** begin **

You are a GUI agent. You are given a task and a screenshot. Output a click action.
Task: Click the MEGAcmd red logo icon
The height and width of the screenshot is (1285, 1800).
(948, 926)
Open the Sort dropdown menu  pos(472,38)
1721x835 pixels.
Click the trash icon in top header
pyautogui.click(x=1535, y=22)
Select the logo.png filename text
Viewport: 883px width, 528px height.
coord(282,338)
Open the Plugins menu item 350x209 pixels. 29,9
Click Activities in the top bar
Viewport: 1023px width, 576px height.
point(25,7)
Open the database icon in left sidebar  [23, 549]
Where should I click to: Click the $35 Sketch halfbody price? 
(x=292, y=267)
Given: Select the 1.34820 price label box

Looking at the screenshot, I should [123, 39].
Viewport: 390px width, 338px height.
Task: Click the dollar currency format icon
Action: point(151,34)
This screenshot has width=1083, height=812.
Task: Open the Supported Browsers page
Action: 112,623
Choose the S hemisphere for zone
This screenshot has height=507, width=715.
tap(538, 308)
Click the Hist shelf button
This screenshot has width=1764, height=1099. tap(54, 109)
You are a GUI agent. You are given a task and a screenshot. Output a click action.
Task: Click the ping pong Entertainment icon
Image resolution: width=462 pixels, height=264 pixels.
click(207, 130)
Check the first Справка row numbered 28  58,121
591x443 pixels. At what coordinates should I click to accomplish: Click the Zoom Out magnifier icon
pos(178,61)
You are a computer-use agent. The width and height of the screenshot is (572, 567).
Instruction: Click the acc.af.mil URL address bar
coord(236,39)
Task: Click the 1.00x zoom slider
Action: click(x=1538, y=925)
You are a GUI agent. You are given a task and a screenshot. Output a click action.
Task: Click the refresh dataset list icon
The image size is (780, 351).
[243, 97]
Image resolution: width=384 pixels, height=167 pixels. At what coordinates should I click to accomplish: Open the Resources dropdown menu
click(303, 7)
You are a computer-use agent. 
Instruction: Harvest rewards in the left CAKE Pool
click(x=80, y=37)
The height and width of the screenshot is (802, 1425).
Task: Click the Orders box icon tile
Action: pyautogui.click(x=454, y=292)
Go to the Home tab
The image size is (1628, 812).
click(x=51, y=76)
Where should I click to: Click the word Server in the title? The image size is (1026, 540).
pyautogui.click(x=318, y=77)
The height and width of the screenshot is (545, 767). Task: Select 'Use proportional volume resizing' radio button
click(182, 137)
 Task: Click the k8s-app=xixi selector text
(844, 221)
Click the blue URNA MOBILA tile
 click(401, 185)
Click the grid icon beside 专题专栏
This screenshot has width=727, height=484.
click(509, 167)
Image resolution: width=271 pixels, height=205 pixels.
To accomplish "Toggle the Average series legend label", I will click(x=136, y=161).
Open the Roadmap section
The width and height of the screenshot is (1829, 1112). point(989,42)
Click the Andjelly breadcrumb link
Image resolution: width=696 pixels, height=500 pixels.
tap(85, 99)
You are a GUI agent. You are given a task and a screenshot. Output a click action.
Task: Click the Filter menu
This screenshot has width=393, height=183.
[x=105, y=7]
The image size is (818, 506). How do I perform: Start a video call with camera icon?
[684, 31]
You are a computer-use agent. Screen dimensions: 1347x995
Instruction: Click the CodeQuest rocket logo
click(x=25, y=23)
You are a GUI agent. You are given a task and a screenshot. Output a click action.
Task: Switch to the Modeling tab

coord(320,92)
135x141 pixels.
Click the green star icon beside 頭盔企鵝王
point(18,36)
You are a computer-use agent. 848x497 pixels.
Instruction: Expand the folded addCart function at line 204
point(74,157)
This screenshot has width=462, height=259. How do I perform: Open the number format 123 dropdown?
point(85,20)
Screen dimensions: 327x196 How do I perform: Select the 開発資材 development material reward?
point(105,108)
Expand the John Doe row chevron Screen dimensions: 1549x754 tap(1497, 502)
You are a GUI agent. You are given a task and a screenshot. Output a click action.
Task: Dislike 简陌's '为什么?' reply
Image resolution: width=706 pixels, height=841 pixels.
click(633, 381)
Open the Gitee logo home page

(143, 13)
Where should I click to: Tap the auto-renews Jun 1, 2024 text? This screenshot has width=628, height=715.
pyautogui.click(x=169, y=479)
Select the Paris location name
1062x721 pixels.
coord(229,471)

** end **

• **AIM OF THE EXERCISE**
Rewrite the rows above as a numbered list, leaving out any blank lines.

• **WORKED ANSWER**
1. You are a GUI agent. You are given a task and a screenshot. Output a click action.
2. Task: Click the MEGAcmd red logo icon
3. The height and width of the screenshot is (1285, 1800).
4. (948, 926)
5. Open the Sort dropdown menu  pos(472,38)
6. 1721x835 pixels.
7. Click the trash icon in top header
8. pyautogui.click(x=1535, y=22)
9. Select the logo.png filename text
10. Viewport: 883px width, 528px height.
11. coord(282,338)
12. Open the Plugins menu item 350x209 pixels. 29,9
13. Click Activities in the top bar
14. Viewport: 1023px width, 576px height.
15. point(25,7)
16. Open the database icon in left sidebar  [23, 549]
17. Where should I click to: Click the $35 Sketch halfbody price? 
18. (x=292, y=267)
19. Given: Select the 1.34820 price label box
20. Looking at the screenshot, I should [123, 39].
21. Viewport: 390px width, 338px height.
22. Task: Click the dollar currency format icon
23. Action: point(151,34)
24. This screenshot has width=1083, height=812.
25. Task: Open the Supported Browsers page
26. Action: 112,623
27. Choose the S hemisphere for zone
28. This screenshot has height=507, width=715.
29. tap(538, 308)
30. Click the Hist shelf button
31. This screenshot has width=1764, height=1099. tap(54, 109)
32. You are a GUI agent. You are given a task and a screenshot. Output a click action.
33. Task: Click the ping pong Entertainment icon
34. Image resolution: width=462 pixels, height=264 pixels.
35. click(207, 130)
36. Check the first Справка row numbered 28  58,121
37. 591x443 pixels. At what coordinates should I click to accomplish: Click the Zoom Out magnifier icon
38. pos(178,61)
39. You are a computer-use agent. The width and height of the screenshot is (572, 567).
40. Instruction: Click the acc.af.mil URL address bar
41. coord(236,39)
42. Task: Click the 1.00x zoom slider
43. Action: click(x=1538, y=925)
44. You are a GUI agent. You are given a task and a screenshot. Output a click action.
45. Task: Click the refresh dataset list icon
46. The image size is (780, 351).
47. [243, 97]
48. Image resolution: width=384 pixels, height=167 pixels. At what coordinates should I click to accomplish: Open the Resources dropdown menu
49. click(303, 7)
50. You are a computer-use agent. 
51. Instruction: Harvest rewards in the left CAKE Pool
52. click(x=80, y=37)
53. The height and width of the screenshot is (802, 1425).
54. Task: Click the Orders box icon tile
55. Action: pyautogui.click(x=454, y=292)
56. Go to the Home tab
57. The image size is (1628, 812).
58. click(x=51, y=76)
59. Where should I click to: Click the word Server in the title? The image size is (1026, 540).
60. pyautogui.click(x=318, y=77)
61. The height and width of the screenshot is (545, 767). Task: Select 'Use proportional volume resizing' radio button
62. click(182, 137)
63.  Task: Click the k8s-app=xixi selector text
64. (844, 221)
65. Click the blue URNA MOBILA tile
66.  click(401, 185)
67. Click the grid icon beside 专题专栏
68. This screenshot has width=727, height=484.
69. click(509, 167)
70. Image resolution: width=271 pixels, height=205 pixels.
71. To accomplish "Toggle the Average series legend label", I will click(x=136, y=161).
72. Open the Roadmap section
73. The width and height of the screenshot is (1829, 1112). point(989,42)
74. Click the Andjelly breadcrumb link
75. Image resolution: width=696 pixels, height=500 pixels.
76. tap(85, 99)
77. You are a GUI agent. You are given a task and a screenshot. Output a click action.
78. Task: Click the Filter menu
79. This screenshot has width=393, height=183.
80. [x=105, y=7]
81. The image size is (818, 506). How do I perform: Start a video call with camera icon?
82. [684, 31]
83. You are a computer-use agent. Screen dimensions: 1347x995
84. Instruction: Click the CodeQuest rocket logo
85. click(x=25, y=23)
86. You are a GUI agent. You are given a task and a screenshot. Output a click action.
87. Task: Switch to the Modeling tab
88. coord(320,92)
89. 135x141 pixels.
90. Click the green star icon beside 頭盔企鵝王
91. point(18,36)
92. You are a computer-use agent. 848x497 pixels.
93. Instruction: Expand the folded addCart function at line 204
94. point(74,157)
95. This screenshot has width=462, height=259. How do I perform: Open the number format 123 dropdown?
96. point(85,20)
97. Screen dimensions: 327x196 How do I perform: Select the 開発資材 development material reward?
98. point(105,108)
99. Expand the John Doe row chevron Screen dimensions: 1549x754 tap(1497, 502)
100. You are a GUI agent. You are given a task and a screenshot. Output a click action.
101. Task: Dislike 简陌's '为什么?' reply
102. Image resolution: width=706 pixels, height=841 pixels.
103. click(633, 381)
104. Open the Gitee logo home page
105. (143, 13)
106. Where should I click to: Tap the auto-renews Jun 1, 2024 text? This screenshot has width=628, height=715.
107. pyautogui.click(x=169, y=479)
108. Select the Paris location name
109. 1062x721 pixels.
110. coord(229,471)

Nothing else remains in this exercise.